I glanced at the calendar hanging on the fridge and dialed Nates number.
"Are you coming home tomorrow?"
He slipped effortlessly into his practiced lie. "Things are crazy at the office, babe, I"
I cut through the bullshit.
"Tomorrow is the anniversary of the day we lost the baby. You promised me. You swore you would come to the memorial garden with me every year."
That had been the condition of my silence.
Back then, I was stupid enough to believe Lexi's tears when she claimed she slipped. I was brainwashed enough to believe Nate when he said firing her would invite a wrongful termination lawsuit that would bankrupt us.
Nate went dead silent on the line.
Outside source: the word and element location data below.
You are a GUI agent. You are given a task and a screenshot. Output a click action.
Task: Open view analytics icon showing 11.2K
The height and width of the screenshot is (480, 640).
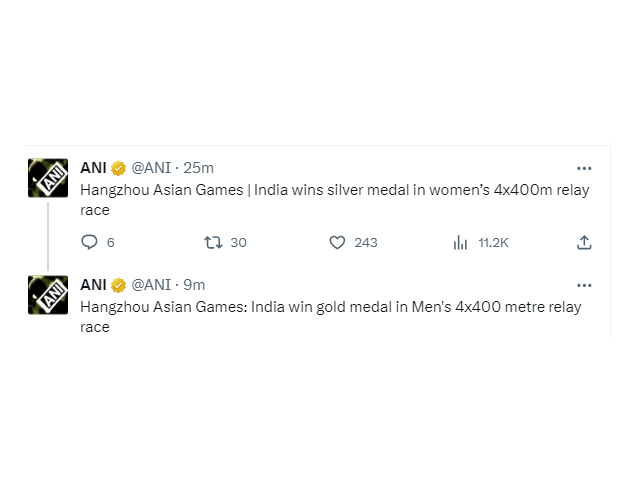click(460, 242)
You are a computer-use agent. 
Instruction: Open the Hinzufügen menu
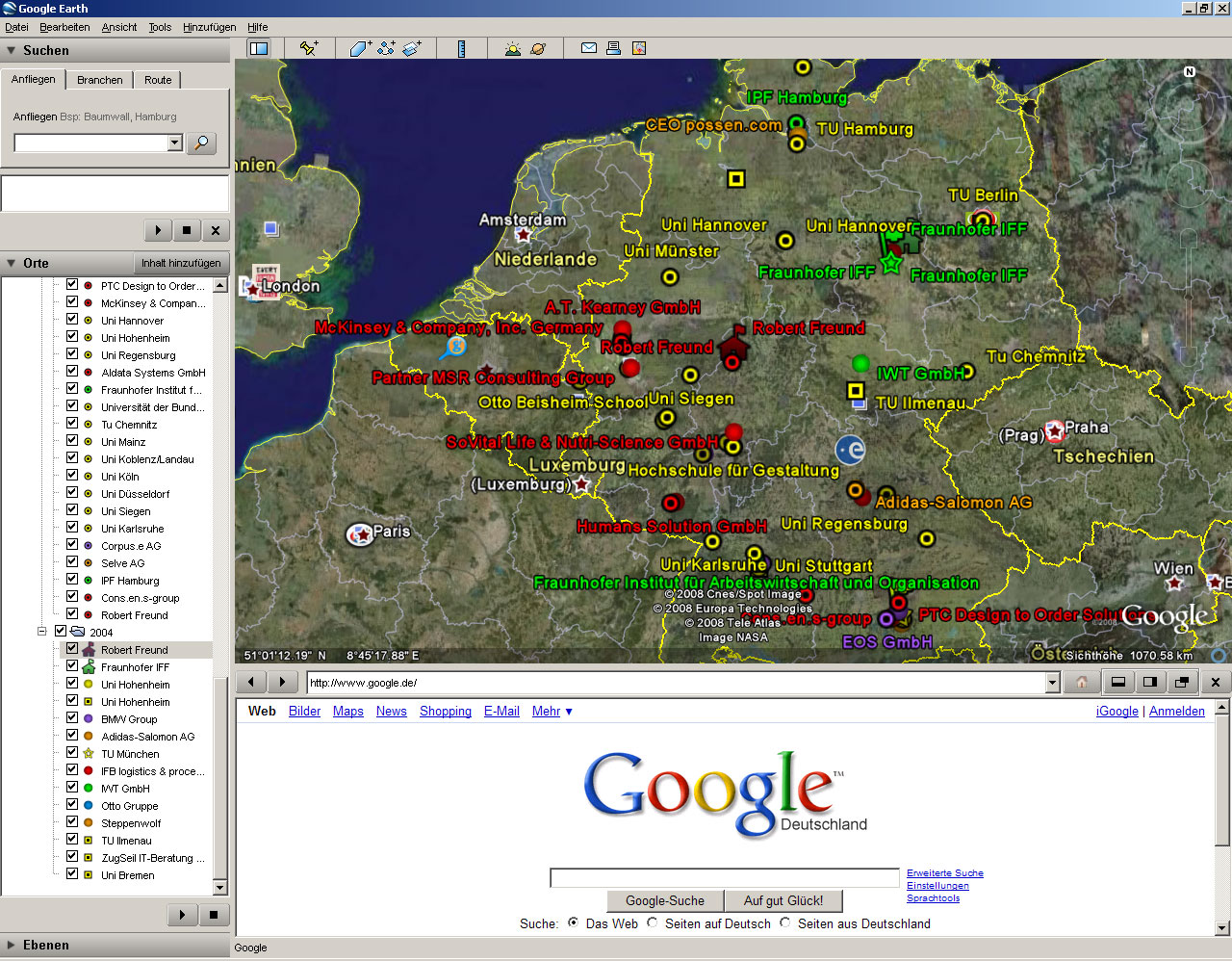tap(209, 27)
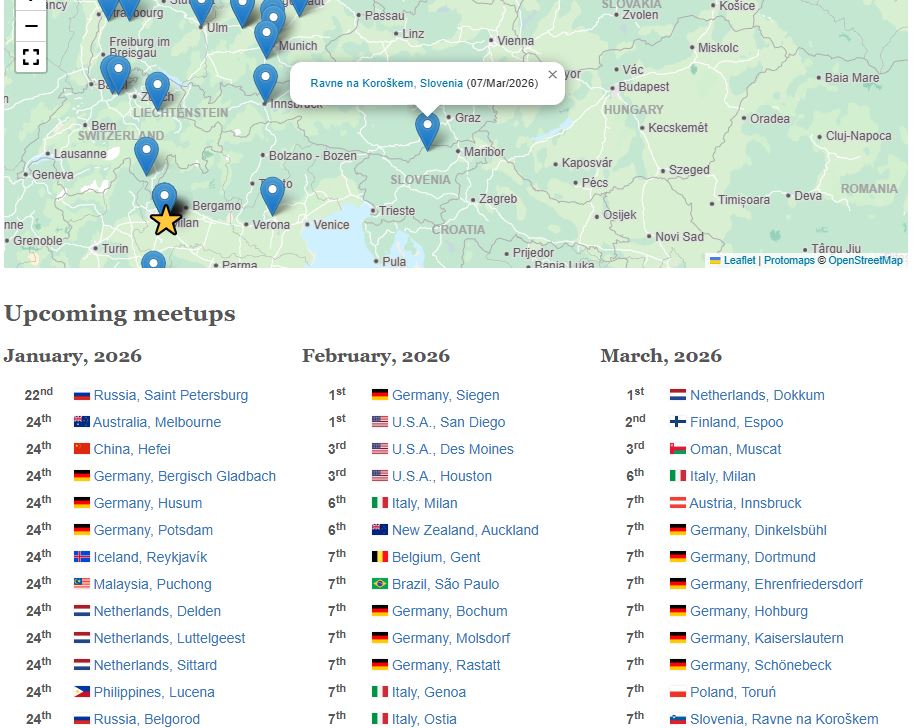Click the gold star marker near Milan
The image size is (914, 728).
pyautogui.click(x=165, y=220)
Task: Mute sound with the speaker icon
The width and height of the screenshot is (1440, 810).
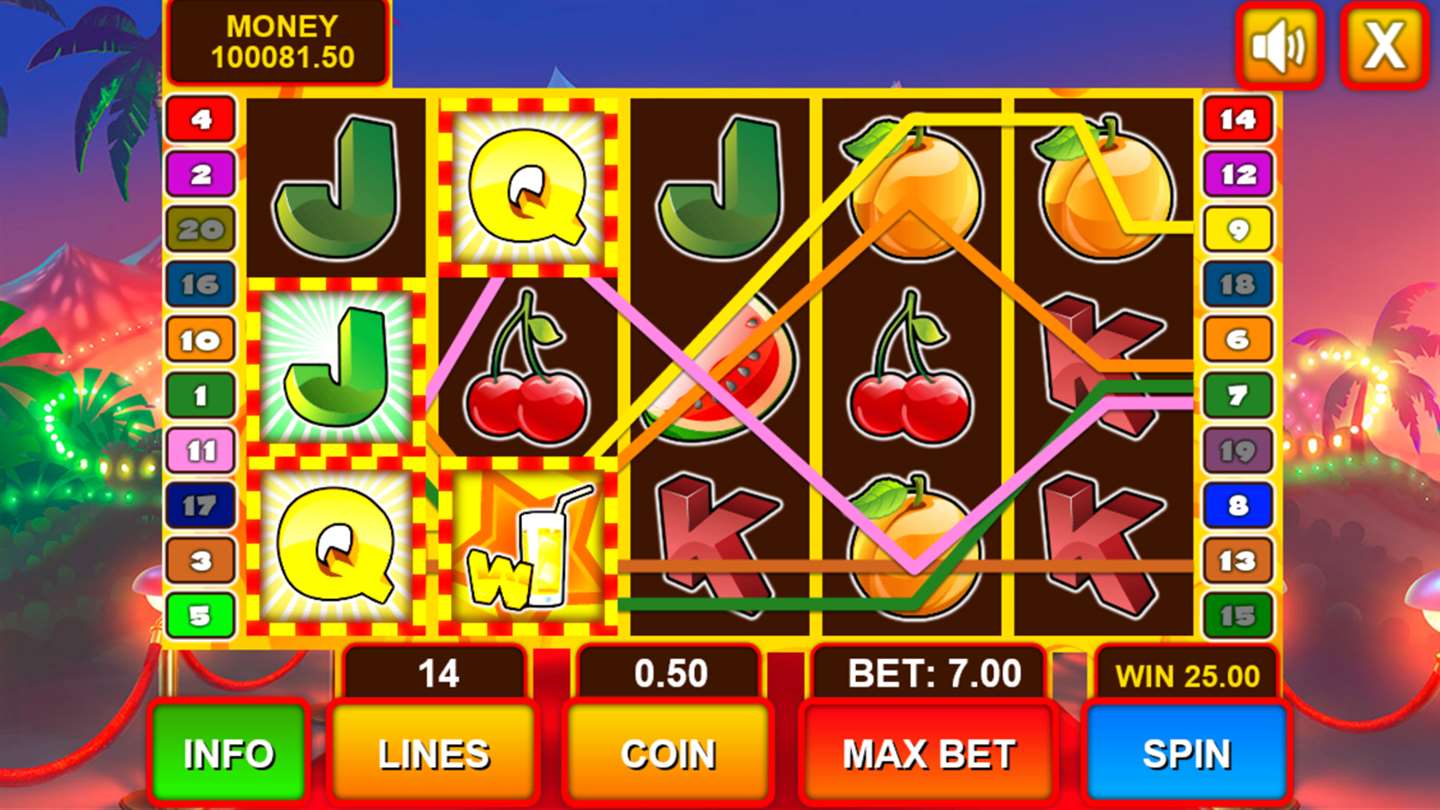Action: click(x=1279, y=45)
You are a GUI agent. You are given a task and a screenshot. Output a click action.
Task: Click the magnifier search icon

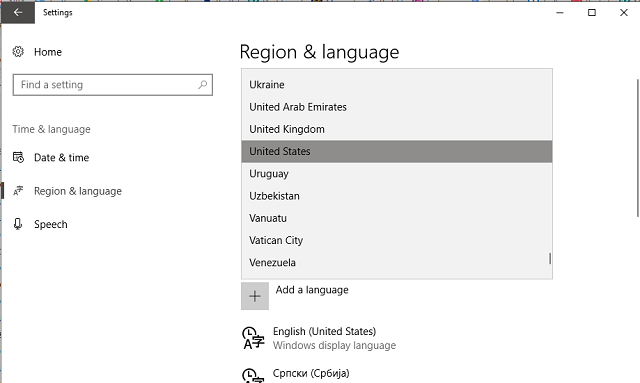202,85
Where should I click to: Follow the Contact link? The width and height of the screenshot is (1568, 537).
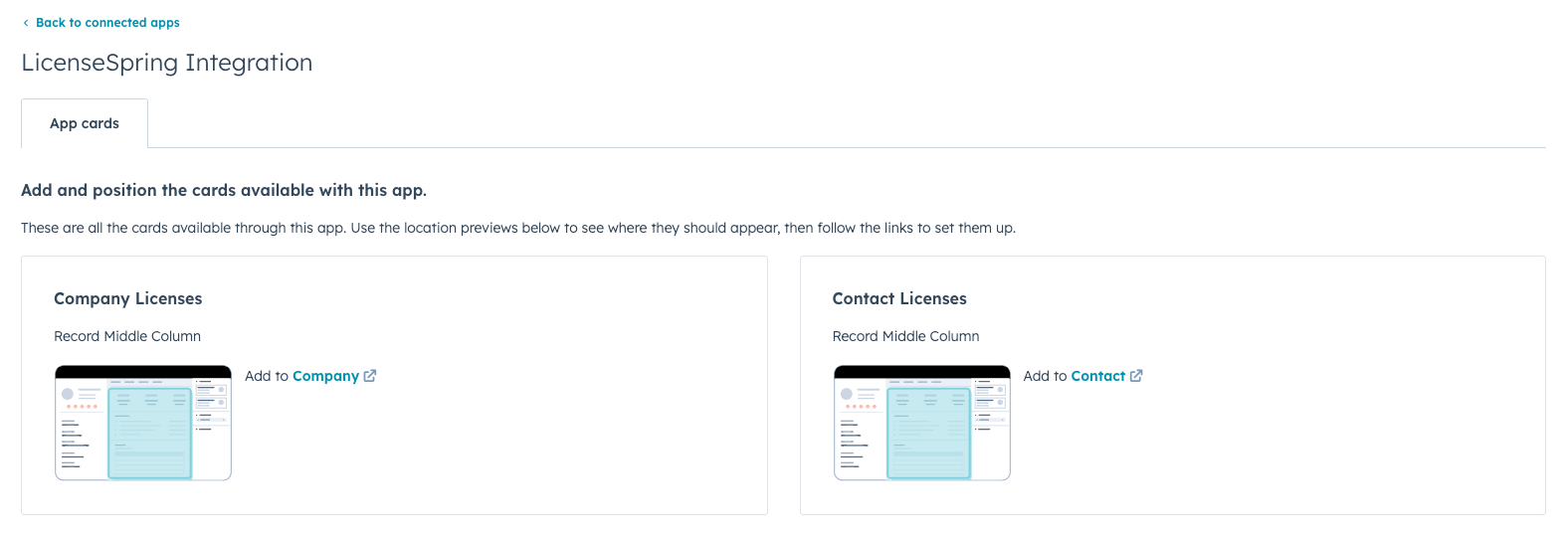click(x=1097, y=376)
Finally, he spoke, his voice thick with rehearsed solemnity.
"You and our angel are the most important things in my life, Rachel."
"No matter what happens, I will be there tomorrow."
The next morning, I dressed in a black trench coat and took a cab to the cemetery.
I sat on the cold stone bench by the memorial garden, watching the groundskeeper sweep the autumn leaves. I sat there until the sun peaked at noon, and then until the chill of dusk settled into my bones.
Nate never showed.
As I climbed into the back of an Uber to leave, my phone buzzed. A text from Lexi.
[Im pregnant.]
[He's never going back to your dead-end life.]
I stared at the screen for two seconds. Then, I blocked her number.
I took the thick manila folder my lawyer had couriered over, walked directly into the county courthouse, and filed the petition for divorce.
Then, I hit send on an email containing a meticulously curated Dropbox link, forwarding the absolute, undeniable proof of Nates embezzlement and infidelity to every major business reporter and gossip blog in the city.